Output each entry exactly; skip nothing.

→ Supplied records:
###

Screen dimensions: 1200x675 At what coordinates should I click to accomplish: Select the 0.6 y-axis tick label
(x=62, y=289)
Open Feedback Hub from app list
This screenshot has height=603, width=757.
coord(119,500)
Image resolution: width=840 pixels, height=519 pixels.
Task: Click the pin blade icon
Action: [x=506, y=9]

###

→ Expected output:
Screen dimensions: 1200x675 At what coordinates should I click to accomplish: Select the 0.6 y-axis tick label
(x=62, y=289)
Open Feedback Hub from app list
This screenshot has height=603, width=757.
coord(119,500)
Image resolution: width=840 pixels, height=519 pixels.
Task: Click the pin blade icon
Action: [x=506, y=9]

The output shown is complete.